Cargo capacity is the amount of weight that you can add to the rig. This includes filling up your water tank (a 60-gallon freshwater tank filled weighs 500lbs!), a full fridge and, all of your things.
Now granted if you just plan to drive your rig to a campground and leave it there for the season you don’t have to be as concerned with this. But if you plan to take your rig out a lot and go on any long trips you want to be 100% aware of your cargo capacity and how much weight you can add to your rig.
If you are looking to go full-time in your rig we always recommend an RV with a cargo capacity of at least 3000 lbs and if possible 4000+ lbs. You can see these numbers on the sticker on the outside of the rig that gives you the overall weight of your RV.
2 – How Do You Plan To Travel
If you plan to bring your RV to a campground and leave it for the season you should check with the campground to find out how big your site is. This way you know how long of an RV you can get.
If you plan to take your RV out to visit state and national parks, and/or drive it across the country, you are going to want to consider your length. We always recommend going as small as you can.
The reality is – how much time will you really be spending in your rig? Plus a smaller rig makes it way easier to get in and out of gas stations, find campgrounds, and overall driving.
A lot of state and national parks don’t have spots for rigs over 35 feet long. Some as low as 30 feet. If you have a larger rig it will limit your ability to stay in some state and national parks. There are almost always campgrounds outside of the parks that can handle larger rigs but inside the parks, you will be limited.
It can be hard to think small when you walk into a 40 foot + RV and see the space! This may be the right size for you and your family, and if it is–great! But don’t be blinded by the beauty, and be sure to really consider how long and heavy you want your RV to be.
3 – Tow Vehicle
Another non-glamorous part of RV shopping. Your tow vehicle! Again if you are staying in one place all year you will just need a vehicle that can get your rig there and back. However, if you want to take it on a road trip you have to make sure your tow vehicle is strong enough to pull the weight of your RV.
We have towed a trailer with a 12 passenger van. When we had the 21-foot trailer it worked great. When we had a 30-foot trailer not so much. It just did not handle as well at all. So we switched to a pickup truck.
Now with a 5th wheel, we have an F350. We advise to overcompensate when it comes to your tow vehicle. You may hear with a rig our size (36 feet and 16,000 pounds) that an F250 is fine. We 100% disagree, you need at least an F350.

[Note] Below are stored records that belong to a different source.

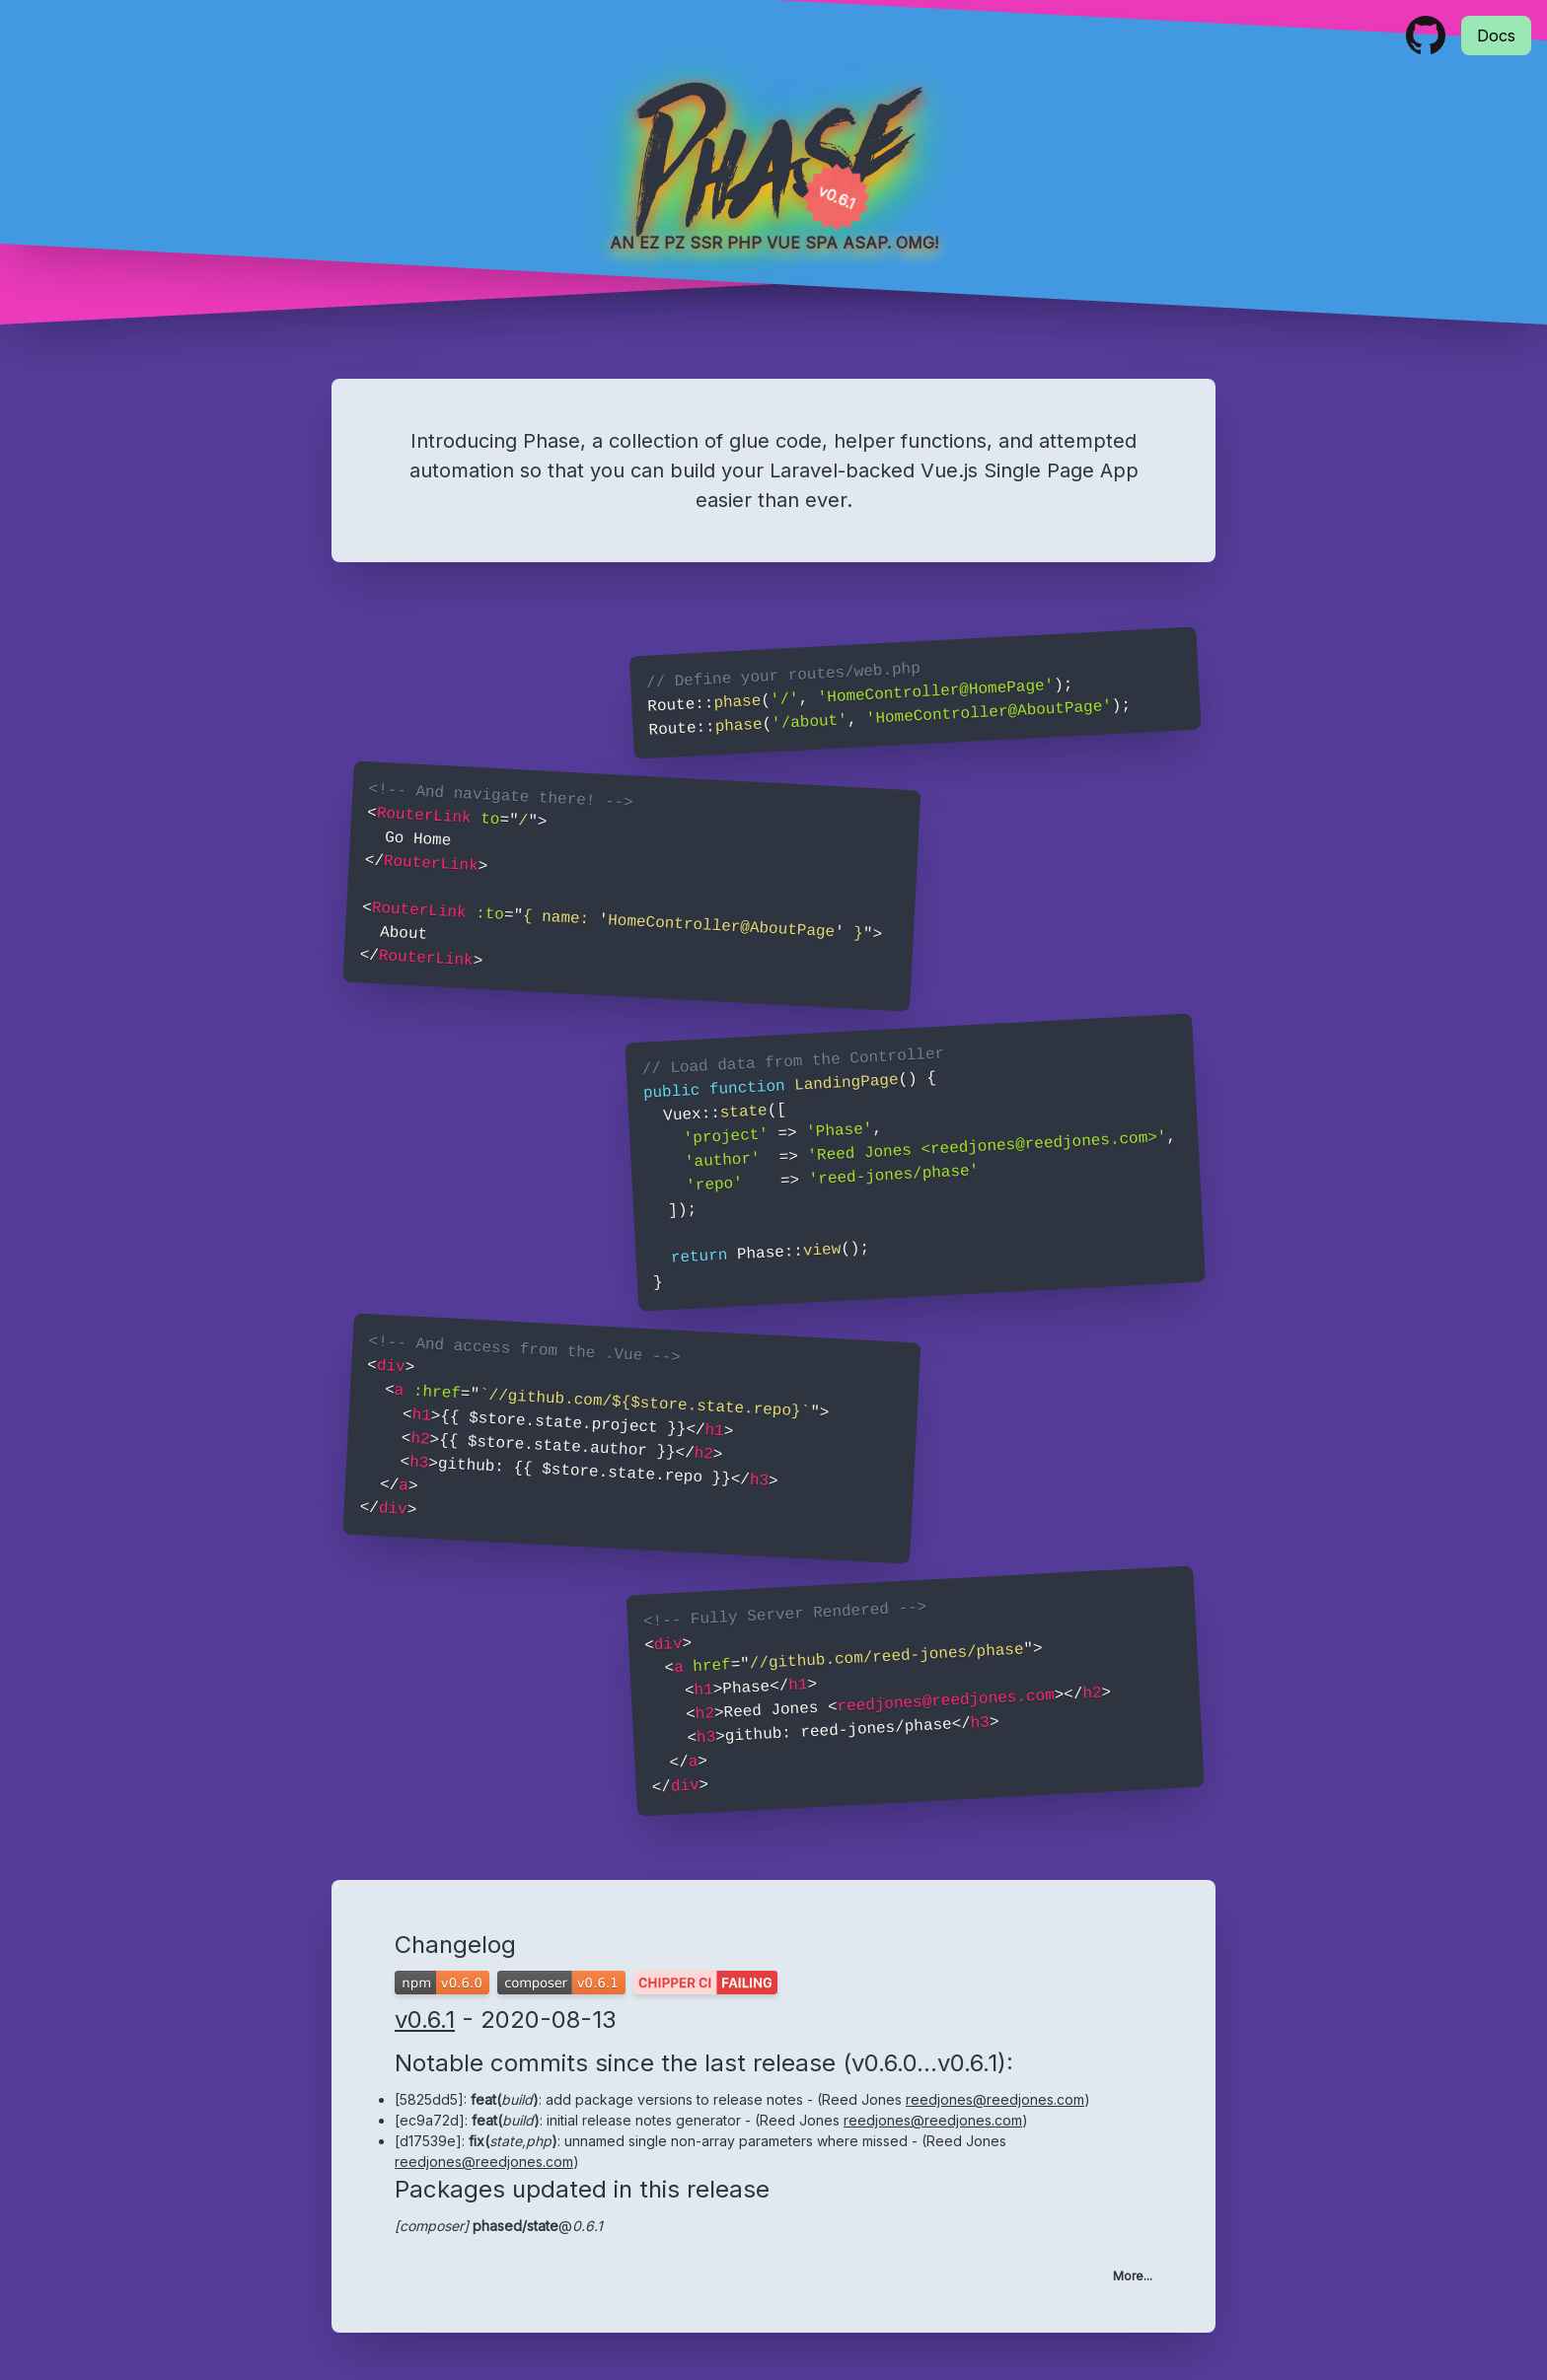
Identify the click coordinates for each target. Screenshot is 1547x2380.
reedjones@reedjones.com (995, 2099)
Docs (1496, 35)
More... (1132, 2276)
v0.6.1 (425, 2019)
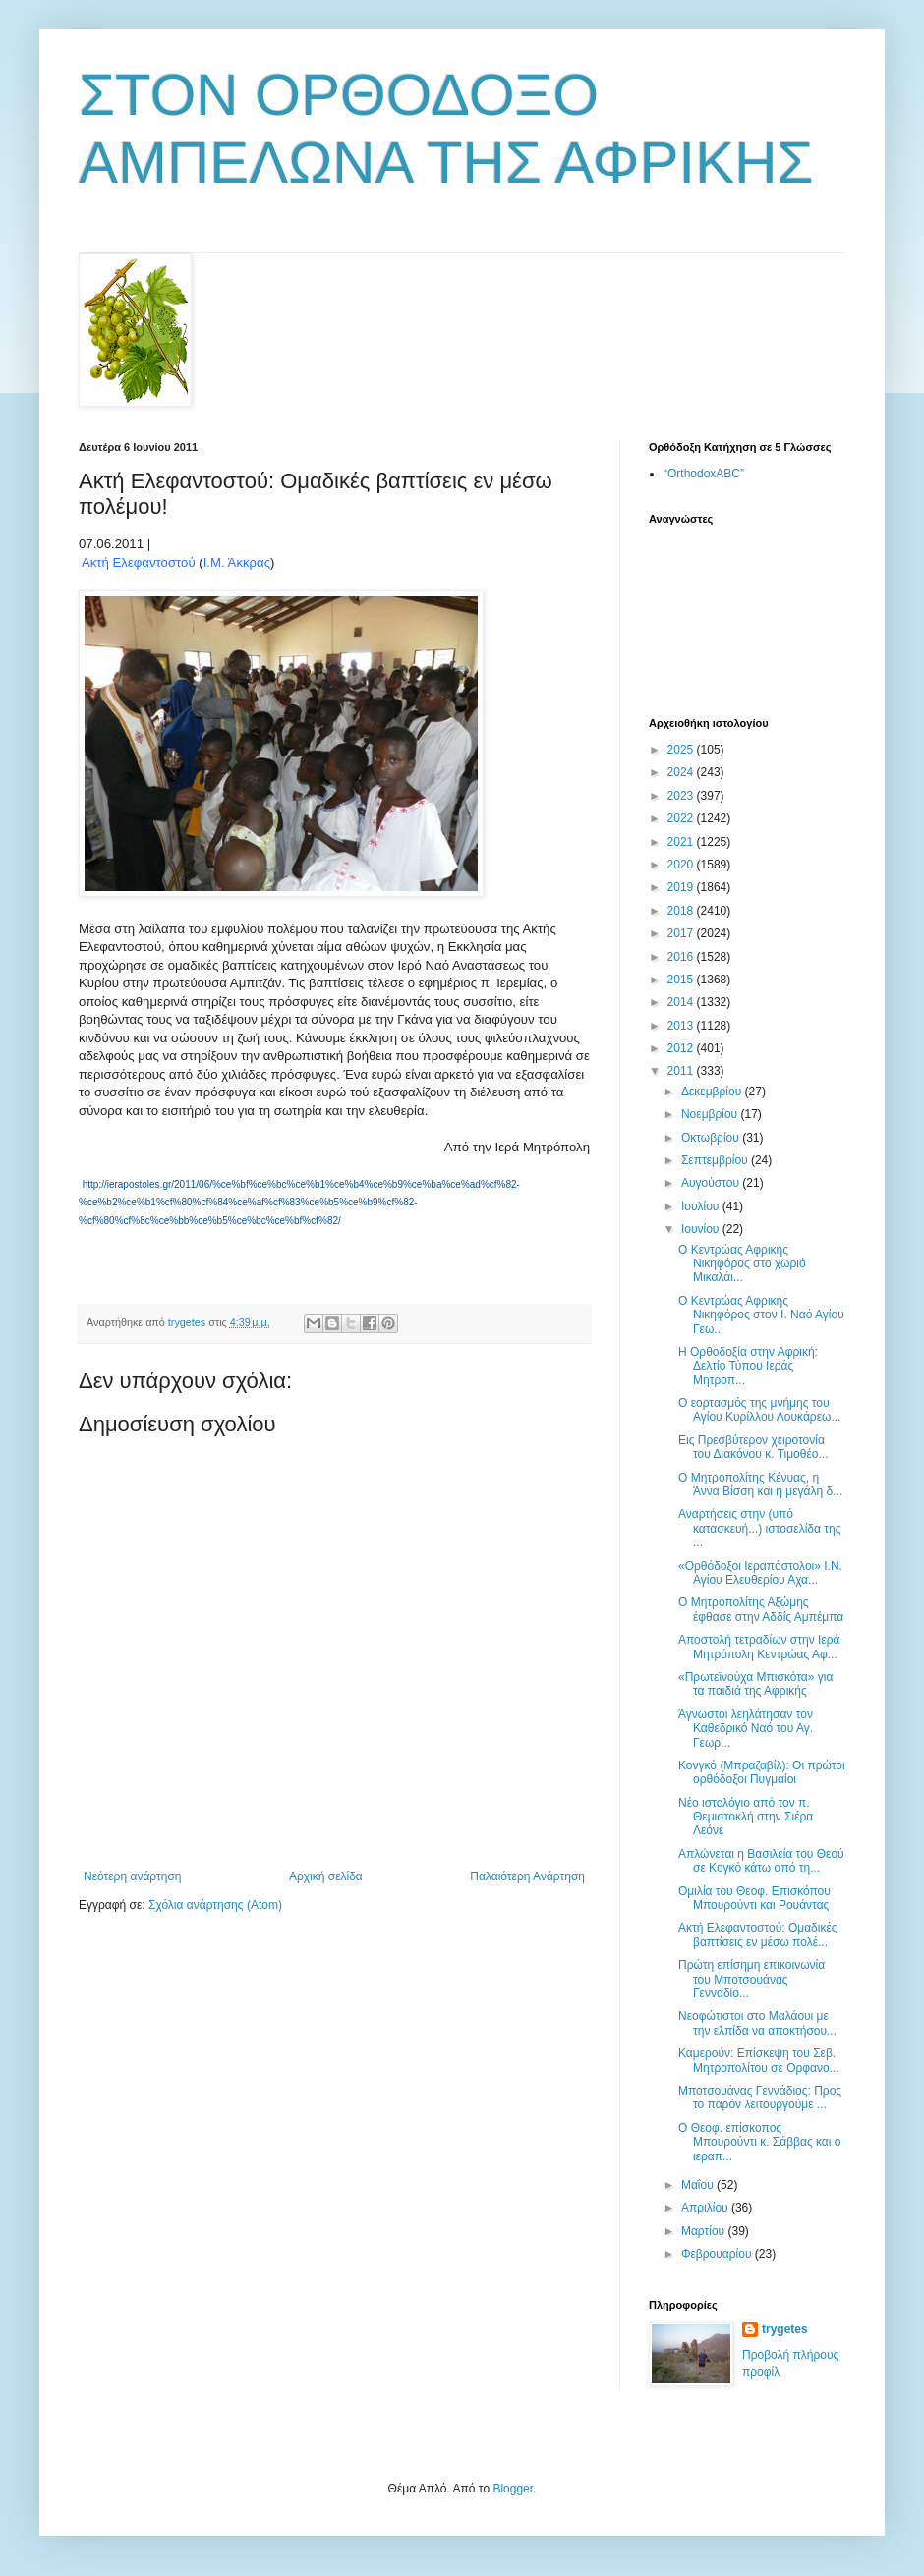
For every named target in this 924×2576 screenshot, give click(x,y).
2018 (682, 911)
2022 (682, 818)
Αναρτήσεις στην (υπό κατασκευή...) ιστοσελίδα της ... (759, 1528)
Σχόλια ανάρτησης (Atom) (215, 1905)
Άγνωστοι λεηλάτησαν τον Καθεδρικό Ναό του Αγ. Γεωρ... (745, 1729)
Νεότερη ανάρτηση (132, 1876)
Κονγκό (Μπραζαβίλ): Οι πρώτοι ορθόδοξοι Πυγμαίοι (761, 1772)
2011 (682, 1071)
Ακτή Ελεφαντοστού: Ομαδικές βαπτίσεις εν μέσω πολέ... (757, 1934)
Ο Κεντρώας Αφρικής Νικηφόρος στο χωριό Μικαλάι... (742, 1264)
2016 (682, 957)
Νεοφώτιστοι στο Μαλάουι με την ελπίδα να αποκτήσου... (757, 2023)
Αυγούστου (711, 1183)
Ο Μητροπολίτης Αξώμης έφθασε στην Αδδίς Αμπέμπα (760, 1609)
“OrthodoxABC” (704, 473)
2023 (682, 796)
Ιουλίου (701, 1206)
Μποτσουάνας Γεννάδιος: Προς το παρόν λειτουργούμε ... (759, 2097)
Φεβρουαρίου (718, 2254)
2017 (682, 933)
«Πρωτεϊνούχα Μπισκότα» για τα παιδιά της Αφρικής (755, 1684)
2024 (682, 772)
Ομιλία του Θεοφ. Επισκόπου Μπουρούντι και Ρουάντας (754, 1898)
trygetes (785, 2329)
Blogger (512, 2488)
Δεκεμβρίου (713, 1091)
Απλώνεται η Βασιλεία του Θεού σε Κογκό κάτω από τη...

We recommend putting a lot of time into researching weights, what your truck can handle – it is not just 1 number but multiple, payload capacity, rear axle capacity, GVWR, GCWR, and GAWR. Yes, that is a lot. But do your research before you buy your tow vehicle or RV, you will be glad you did.
4 – Which Type Of Rig
Which kind of rig should you get–a drivable or a towable? It can be a hard question to answer! Here are the benefits that we see:
Motorhomes make travel days really nice. I mean you have a bathroom the kids can use while driving – score!! You can also easily grab food while driving, watch TV, etc. It really makes traveling with kids easier.
However, seatbelts can be stressful. Motorhomes are exactly like a car setup, so keep that in mind.
The downside to the drivable is they normally cost more (then again, maybe not once you add in a truck for towing). They also are more limited on floor plans versus a trailer or fifth wheel. A towable definitely has more of an apartment on wheels feel to it, than a drivable.
Travel Trailers and fifth-wheels have some amazing layouts for families. You can find 2 bedroom setups, huge kitchens, loft areas…Overall, towable RV’s offer a lot more livable room than a drivable.
A downside is on travel days you have to pack up what you want for snacks and have them in the car. Along with having to make bathroom stops. On the upside, the kids will be in the truck in their regular seats/car seats.
In the end, it comes down to how much you want to spend and what is most important to you. We have really enjoyed all of the rigs we have had, and each one really fit our travel style during that time and the age of our kids.